Items from a dataset:
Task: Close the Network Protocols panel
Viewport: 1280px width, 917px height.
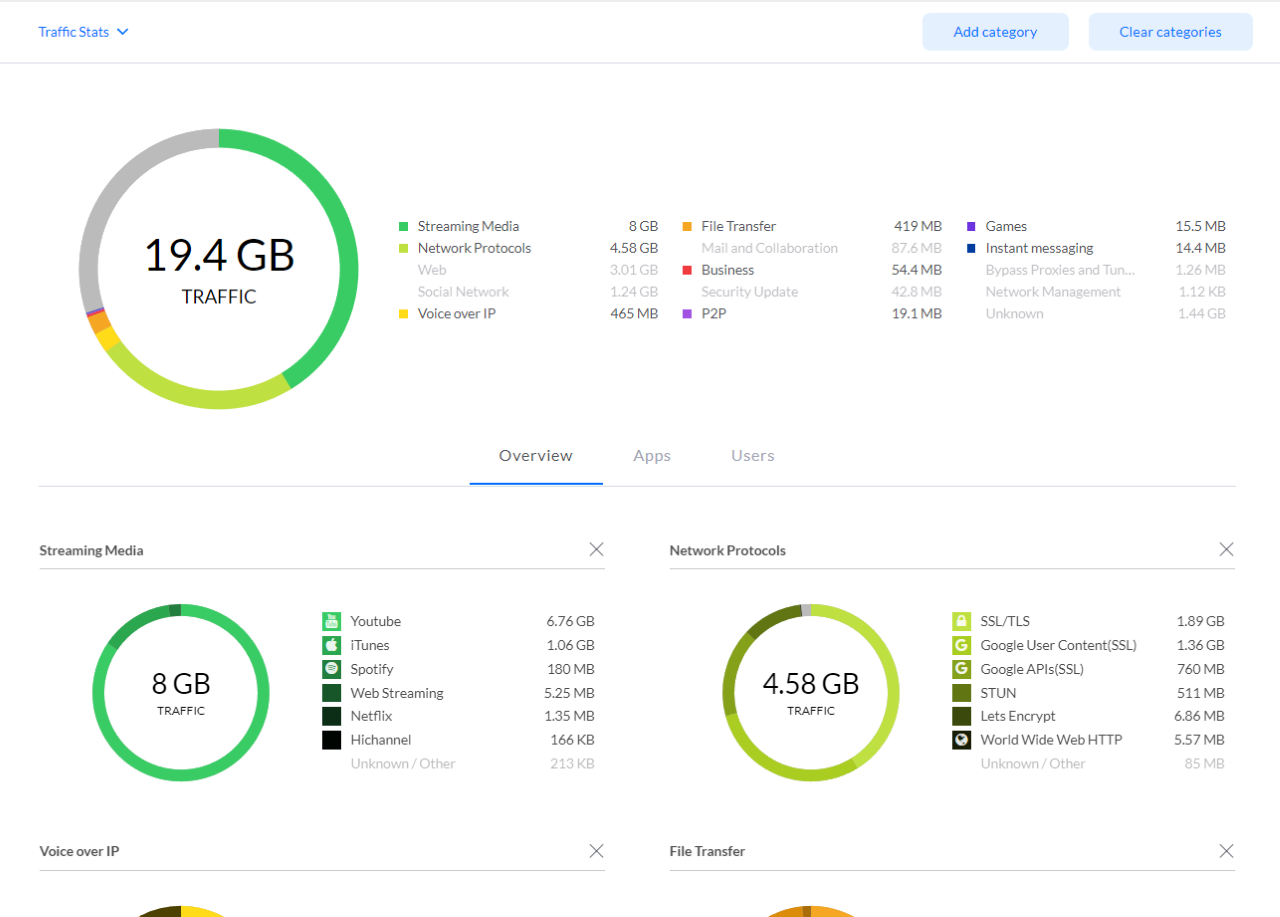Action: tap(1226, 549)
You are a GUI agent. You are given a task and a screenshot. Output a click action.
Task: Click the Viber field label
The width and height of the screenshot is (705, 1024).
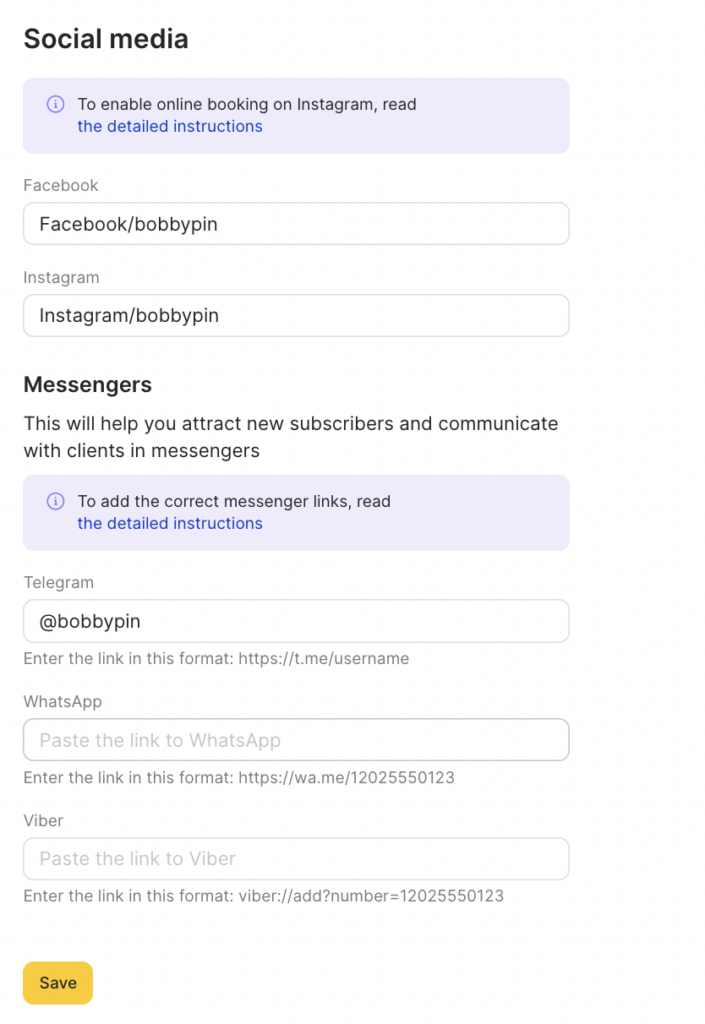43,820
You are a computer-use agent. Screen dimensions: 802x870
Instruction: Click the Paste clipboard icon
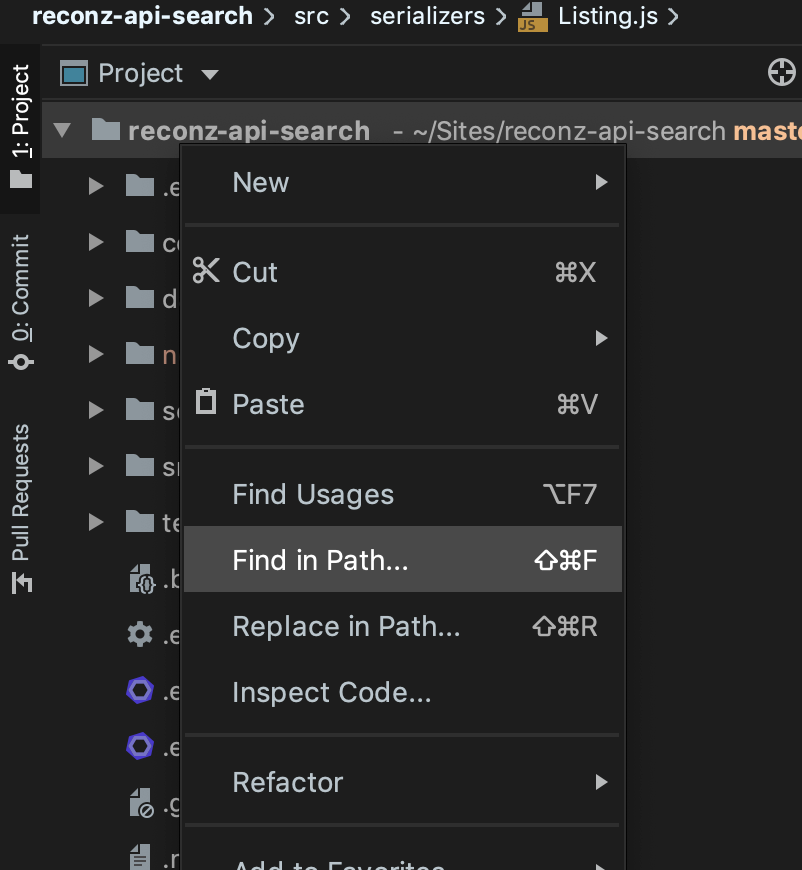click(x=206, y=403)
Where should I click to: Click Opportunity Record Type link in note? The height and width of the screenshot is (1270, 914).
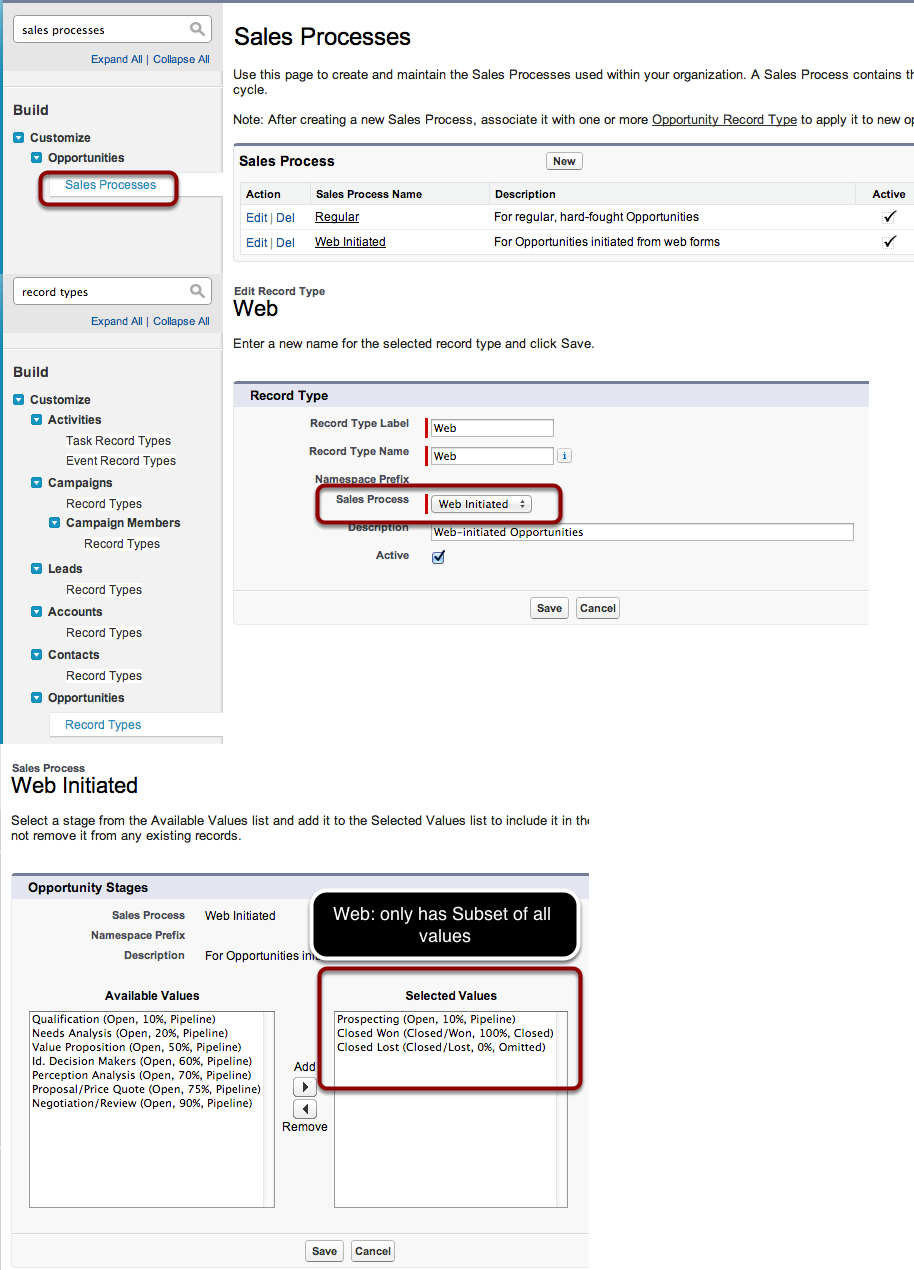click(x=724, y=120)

==

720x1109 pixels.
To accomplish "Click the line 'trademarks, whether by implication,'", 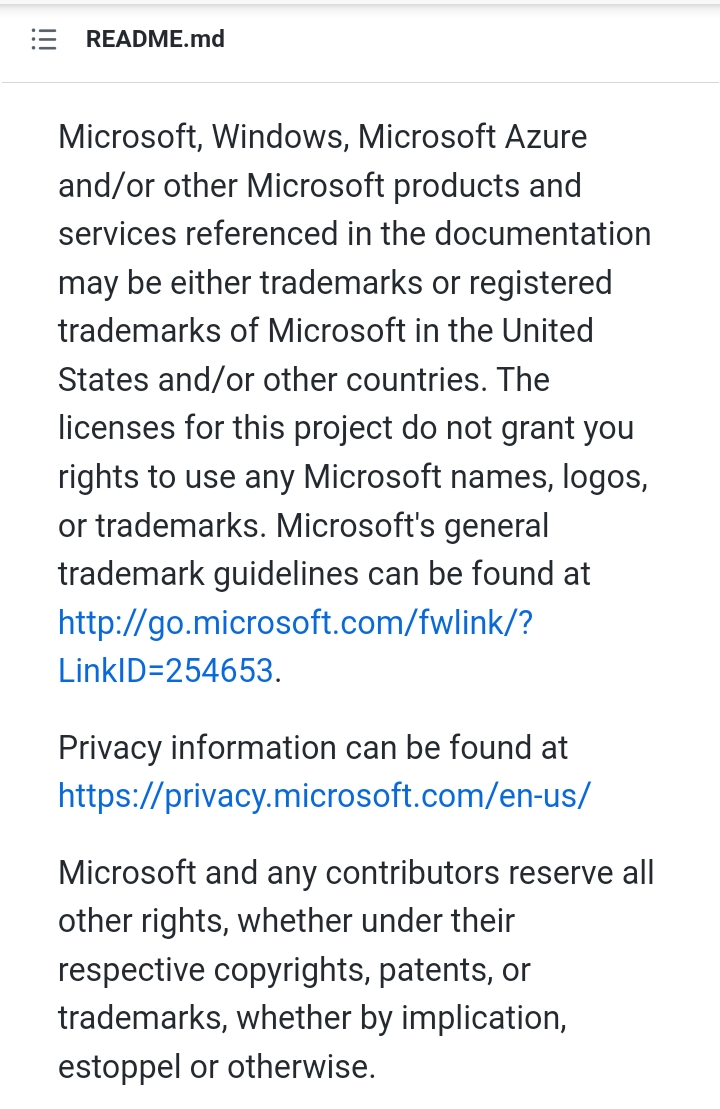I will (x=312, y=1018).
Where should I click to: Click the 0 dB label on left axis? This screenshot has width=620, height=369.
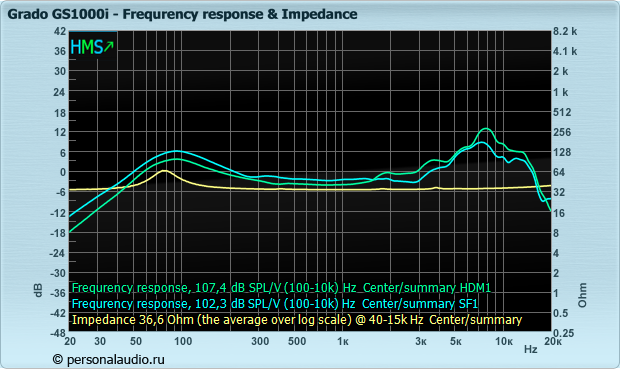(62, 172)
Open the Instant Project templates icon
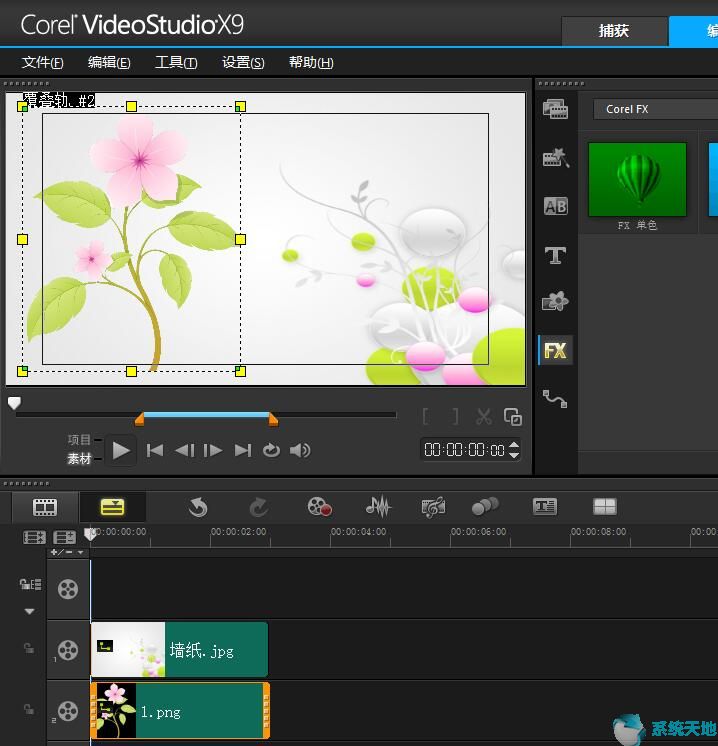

- [Task objective]: Lay out the material as a JSON list of strings, one string per line, from the line with "You are a GUI" up to and including the line with "click(x=724, y=120)", omitting blank lines and leaving the pictures out of the answer.

- [Task output]:
[
  "You are a GUI agent. You are given a task and a screenshot. Output a click action.",
  "Task: Click the Viber field label",
  "The width and height of the screenshot is (705, 1024).",
  "43,820",
  "You are a computer-use agent. Screen dimensions: 802x870",
  "Instruction: Click the Paste clipboard icon",
  "click(x=206, y=403)",
  "Where should I click to: Click Opportunity Record Type link in note? The height and width of the screenshot is (1270, 914).",
  "click(x=724, y=120)"
]